Keesokan harinya, kami pergi ke desa-desa sekitar. Setiap langkah kami membawa misi yang lebih besar, membawa semangat yang lebih kuat. Tak ada kata yang lebih indah daripada mendengar orang-orang mulai mengerti apa yang telah kami pelajari. Perlahan, mereka mulai membuka mata mereka, satu per satu, untuk melihat apa yang telah kami lihat.

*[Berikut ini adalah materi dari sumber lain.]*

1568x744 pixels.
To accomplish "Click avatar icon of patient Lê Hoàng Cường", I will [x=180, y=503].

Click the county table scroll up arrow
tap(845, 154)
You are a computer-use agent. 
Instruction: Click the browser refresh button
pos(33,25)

Beberapa tahun berlalu. Desa kami kini berbeda. Kami hidup berdampingan dengan alam, menjaga sungai-sungai, merawat pohon-pohon, dan tidak lagi mengabaikan keseimbangan yang rapuh ini. Kami tidak bisa mengubah dunia dalam semalam, tapi kami bisa memberikan contoh. Pohon-pohon yang dulu mulai punah kini kembali tumbuh subur. Sungai yang dulu tercemar kini kembali mengalir jernih.

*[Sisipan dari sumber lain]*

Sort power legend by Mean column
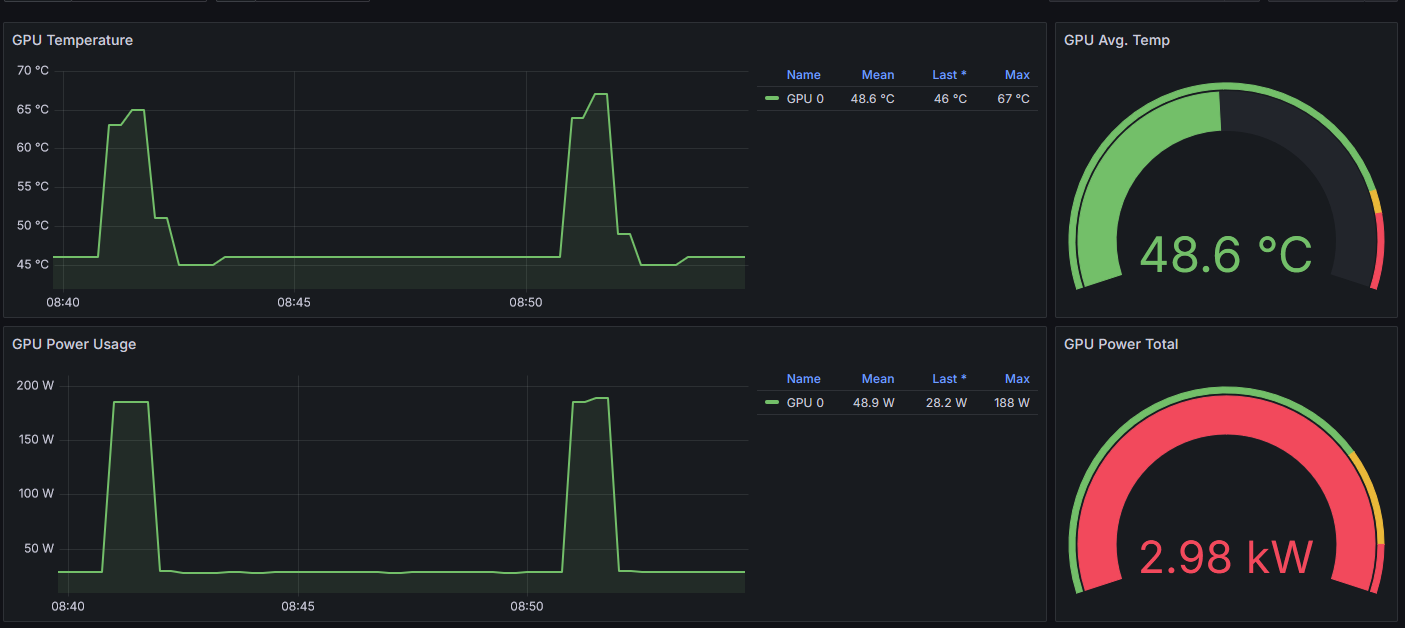point(878,378)
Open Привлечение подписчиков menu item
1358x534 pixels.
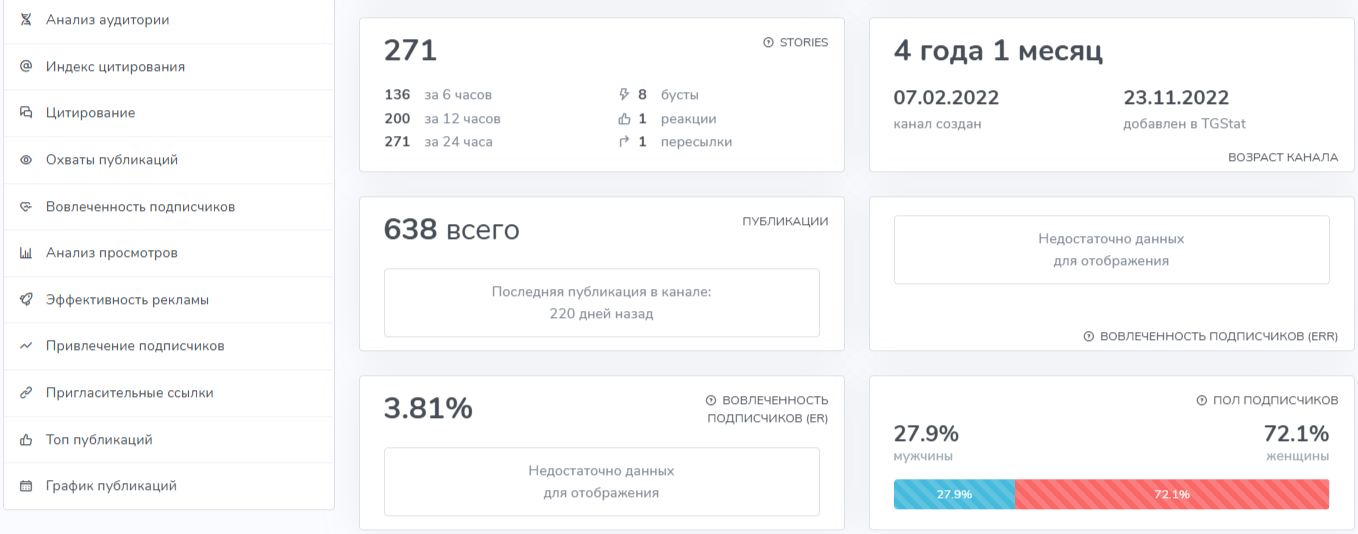pyautogui.click(x=135, y=346)
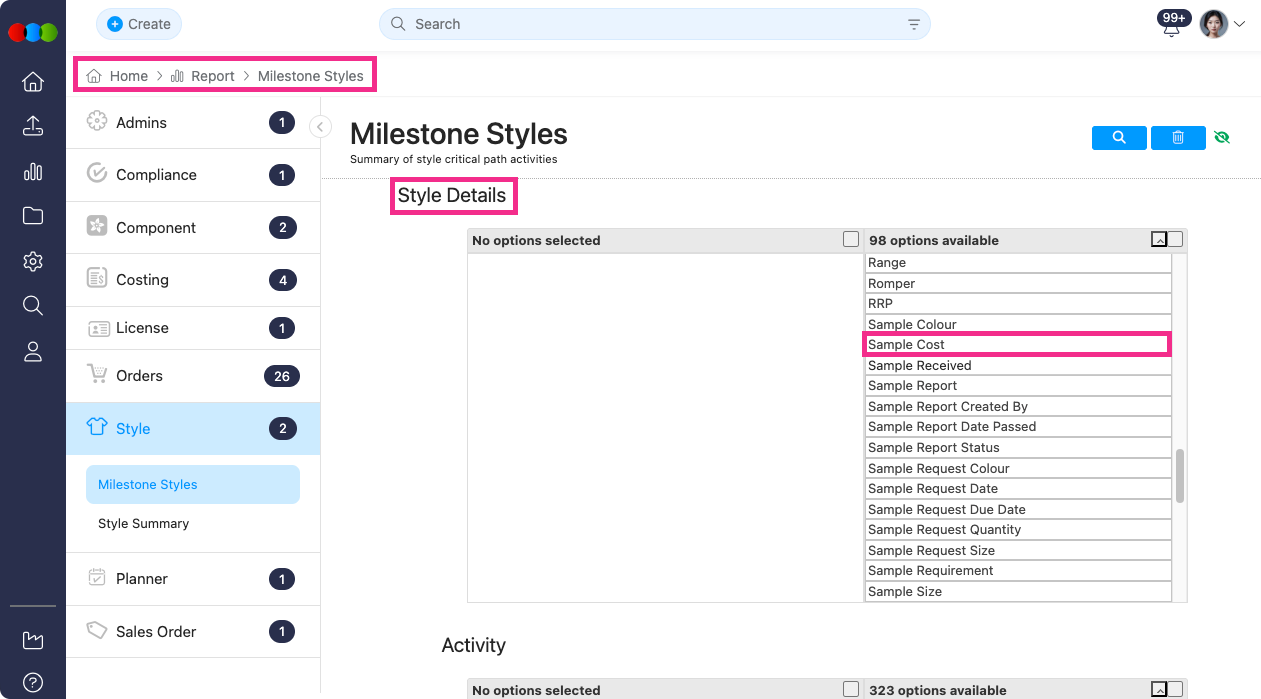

Dan di setiap desa yang kami kunjungi, aku tahu benih-benih itu terus tumbuh, berkembang. Setiap pohon yang kami tanam adalah harapan, setiap langkah yang kami ambil adalah perlawanan terhadap kebodohan dan keserakahan.

Aku tahu kami tak akan pernah benar-benar selesai. Alam selalu membutuhkan penjaga, dan kami akan terus menjadi penjaga itu. Dengan tangan kami yang penuh dengan tanah dan hati kami yang penuh dengan harapan, kami menyebarkan cahaya. Cahaya yang akan membimbing dunia kembali pada keseimbangan, kembali pada rumahnya yang sejati.

 

Dan begitulah, cerita tentang pohon Lura yang nggak cuma sekadar tumbuh di tanah, tapi juga tumbuh di hati kita. Kadang, kita lupa kalau alam itu bukan cuma tempat tinggal, tapi juga sahabat yang selalu ada buat kita, kalau kita mau peduli.

Semoga, setelah baca cerita ini, kita bisa lebih peka dan ingat lagi, betapa pentingnya menjaga bumi yang udah jadi rumah kita. Jadi, gimana? Udah siap jadi bagian dari perubahan, nggak cuma buat diri sendiri, tapi juga buat dunia?